Today Trudeau the Younger is picking up where his father left off. During Election 2015, he promised to run modest deficits to stimulate economic growth. This would be followed by fiscal tightening and a balanced budget by 2019. This promise he has officially broken as of the Government’s most recent budget, which includes no plan to bring our budget into balance. History is repeating itself: the Liberals are content to run a permanent deficit. The fiscal nightmare of the 1990s, when healthcare spending was slashed and Canada’s currency was called the “Canadian Peso,” was the result of Trudeau the Elder’s fiscal incompetence, and with his son, we are back on that path to destitution.

Despite record high commodity prices, a near doubling of oil prices and a rapidly growing United States economy, the Liberals are refusing to take fiscal responsibility and lay out a clear plan for balanced budgets. Economists call this a “structural deficit,” meaning that even if the economy operates at full capacity and efficiency the Government will still run a deficit.
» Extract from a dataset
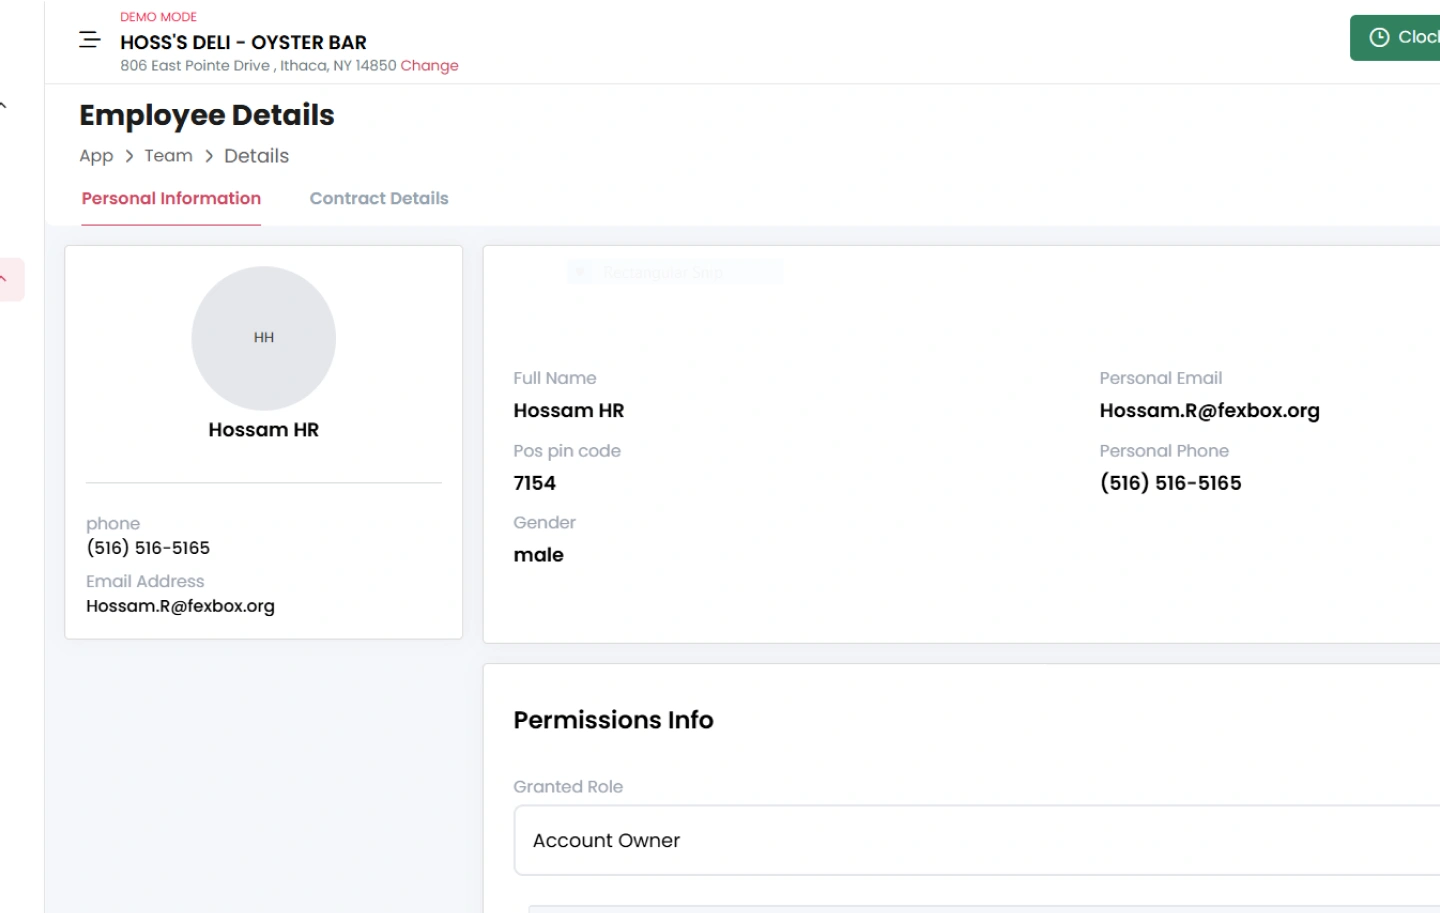The image size is (1440, 913).
Task: Click the Pos pin code 7154
Action: [534, 483]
The Liberals are governing like a person who takes a loan out on their house and buys risky stocks at the top of the market. As long as interest rates remain low and stocks keep rising, the policy appears sound. We all know, however, how quickly stock markets can fall, and how what once appeared as prudent, can quickly unravel. The Bank of Canada is already beginning to hike interest rates from record lows. If the price of oil or any of the other goods we produce plentifully drops, our Government is in for a shock. $18 Billion deficits will look modest compared to the cost of maintaining their vast new social programs, with lower tax revenue and higher interest borrowing rates.
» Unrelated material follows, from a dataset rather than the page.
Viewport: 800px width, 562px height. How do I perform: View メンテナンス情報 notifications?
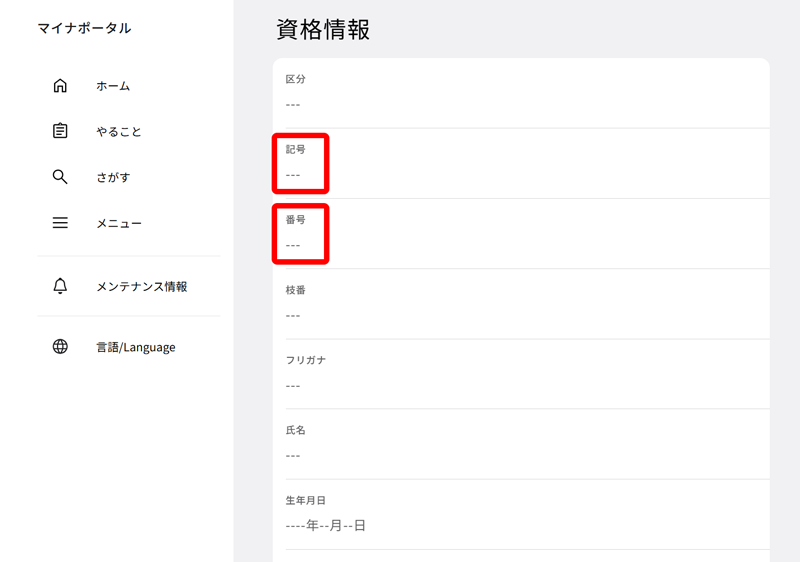pos(141,287)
As the Conservative MP for Sturgeon River-Parkland, I want to offer a clear alternative to Trudeau’s economic mismanagement. This alternative involves using the economic strength of the global economy to bring Canada’s budget back to balance. It involves finding efficiencies in Government to bring back the investment we need to grow. I don’t want Canada to run austerity budgets; but when Liberals blow the bank during good economic times, they will leave Canadians of the (near) future with no choice but to be austere. Balancing the budget today means having the fiscal flexibility to invest in the future, especially when storm clouds appear on the horizon. Running permanent structural deficits is a recipe for fiscal disaster.

It’s time to lay out a plan to balance the budget.